Tall, Dark, and Mysterious

10/7/2005

Ladies and gentlemen, we have employment.

File under: Meta-Meta, Know Thyself. Posted by Moebius Stripper at 3:32 pm.

I’ve been keeping most of you in the dark about this one: this development has actually been in the making for around two months, which I believe is longer than a season of The Apprentice takes to film. It’s also longer than it takes for the President of the United States of America to confirm a Supreme Court justice. I could have posted at length about each of the n interviews involved in this process, but that would have elicited comments of support, and I don’t think I could have handled that. Nothing like hundreds of folks becoming emotionally invested in my employment to increase the pressure on me to perform.

The short story is this: in a rather sorry job market, I managed to land a position 1) in education, 2) that provides me with an expense account, and 3) that doesn’t involve teaching precalculus to eighteen-year-olds who don’t know how to add fractions. Also: travel! And (some approximation of) job security! (Read: they can fire me at any time, as opposed to them automatically letting me go after less than a year, like all of my previous jobs.) It’s like Christmas came early this year, and Santa didn’t skip over the Jews’ homes like he usually does!

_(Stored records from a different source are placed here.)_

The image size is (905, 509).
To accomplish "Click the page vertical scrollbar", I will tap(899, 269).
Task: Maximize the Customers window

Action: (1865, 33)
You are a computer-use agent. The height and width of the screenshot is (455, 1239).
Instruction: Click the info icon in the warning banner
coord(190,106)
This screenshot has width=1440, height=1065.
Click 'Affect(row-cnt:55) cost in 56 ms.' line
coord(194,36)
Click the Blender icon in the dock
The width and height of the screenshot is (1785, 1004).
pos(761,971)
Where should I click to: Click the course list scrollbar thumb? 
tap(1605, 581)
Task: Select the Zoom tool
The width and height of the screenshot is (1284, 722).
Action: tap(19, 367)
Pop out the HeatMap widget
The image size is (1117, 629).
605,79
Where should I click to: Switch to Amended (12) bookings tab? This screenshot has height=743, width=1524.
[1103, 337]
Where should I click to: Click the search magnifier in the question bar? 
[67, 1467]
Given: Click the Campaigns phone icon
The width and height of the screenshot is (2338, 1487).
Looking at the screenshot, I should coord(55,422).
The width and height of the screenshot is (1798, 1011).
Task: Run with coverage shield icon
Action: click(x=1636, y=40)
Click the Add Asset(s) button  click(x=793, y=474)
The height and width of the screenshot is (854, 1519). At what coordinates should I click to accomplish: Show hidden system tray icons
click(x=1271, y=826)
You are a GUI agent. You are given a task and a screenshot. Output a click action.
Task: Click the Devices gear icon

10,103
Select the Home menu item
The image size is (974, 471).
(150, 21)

I anticipate, by the way, that this job will be a lot less stressful than last year’s. This is good news and bad news. Good news because I’ve grown accustomed to that feeling of not wanting to strangle anyone; bad news because we all know that great artists must suffer for their work, so expect to witness this blog’s rapid descent into sitcom-quality pap. Next up on Tall, Dark, and Mysterious: Moebius Stripper doesn’t want to miss the once-in-a-lifetime chance to see pop idol Trevor Hartthrobb in concert, so she sends her absent-minded identical twin sister to cover for her on an important business trip. Hilarity ensues!

Of course, morbid curiosity (and dedication to my readers) might lead me to accept a standing request to tutor the friend of my now ex-client. By his own account, this prospective student “isn’t as good at math” as his pal. What the hell could that possibly mean, I wonder? That when he goes into the kitchen to get a glass of water for me and another for himself, he’s not sure how many glasses of water he needs to bring back in all? I invite those of my readers with more experience and/or more creativity than I to speculate (and take bets) in the comments. I swear, every time I think I’ve hit rock bottom in terms of mathematical ineptitude, I remember that I’m teaching the work of the folks who discovered negative numbers.

More about the job later. Or not, depending on what that non-disclosure agreement says.